The financial ombudsman service (FOS) plans to gear up to resolve a record 210,000 complaints (a 27% increase) in the number of disputes in the 2010/11 financial years from consumers unhappy with their treatment by financial firms. This compares with the 165,000 consumer complaints that the ombudsman expects to resolve in the current financial year – itself a 44% increase on the previous year.
These figures are contained in its proposed budget for next financial year (2010/11).
This reflects continued higher levels of complaints about payment protection insurance (PPI) than originally anticipated (42,700 PPI complaints now forecast for 2009/10).
Other areas where growth in complaint numbers is expected in 2010/11 are banking (forecast to increase by 16% to 85,000 cases) and consumer credit (forecast to increase by 55% to 10,200 cases).
This continued growth in the ombudsman’s workload will involve an increase in operating costs from £96.6m (forecast for 2009/10) to £113.5m (in 2010/11). This includes the cost of 300 additional casework staff needed to help resolve the expected 210,000 complaints.
The ombudsman service’s unit cost (its average cost of handling a case, taking all overheads into account) is forecast at £587 for the current year (2009/10) and is expected to fall by 8% to £540 in 2010/11.

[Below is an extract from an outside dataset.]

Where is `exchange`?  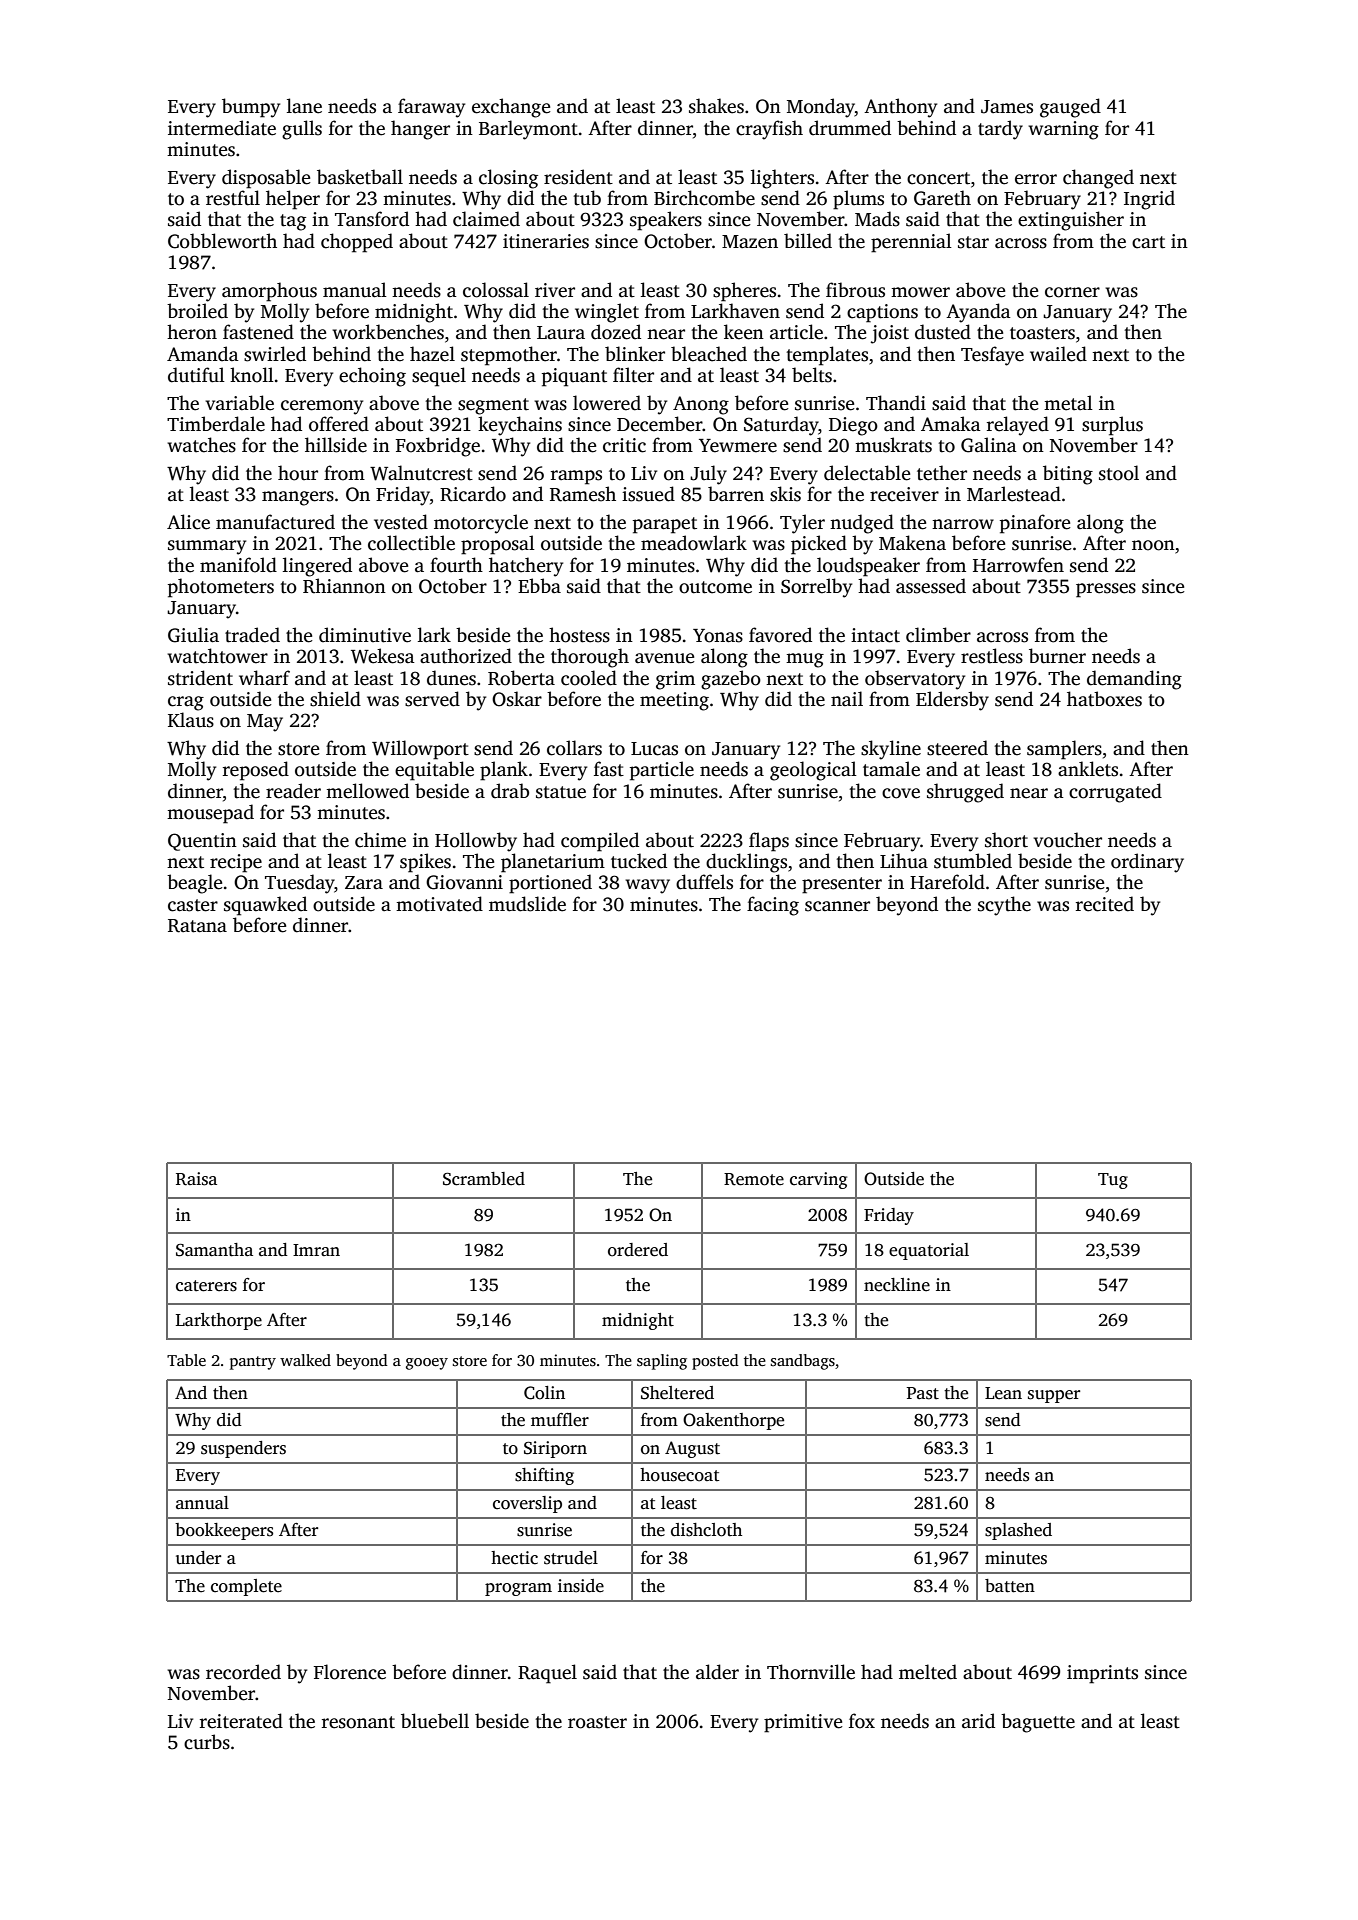
exchange is located at coordinates (511, 108).
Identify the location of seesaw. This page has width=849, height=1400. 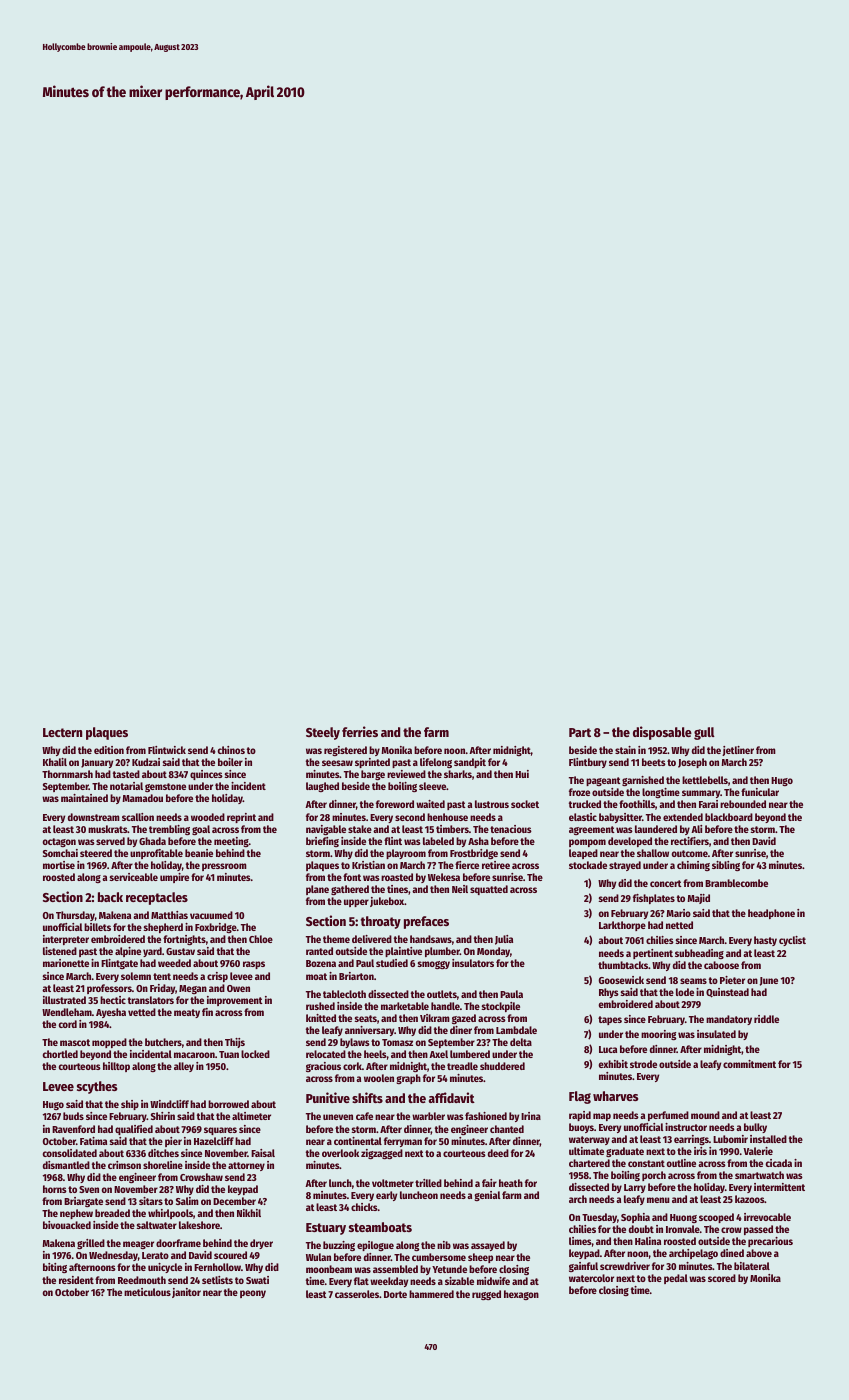
(337, 763).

This means that the total levy to be paid by the financial services industry in 2010/11 – raising 20% of the ombudsman service’s funding – can be frozen at the amount levied in 2009/10. And the case fee, paid by those financial firms that have four or more disputes referred to the ombudsman service during the year, and meeting the other 80% of the ombudsman service’s funding requirement, will also be held down at the previous year’s rate of £500.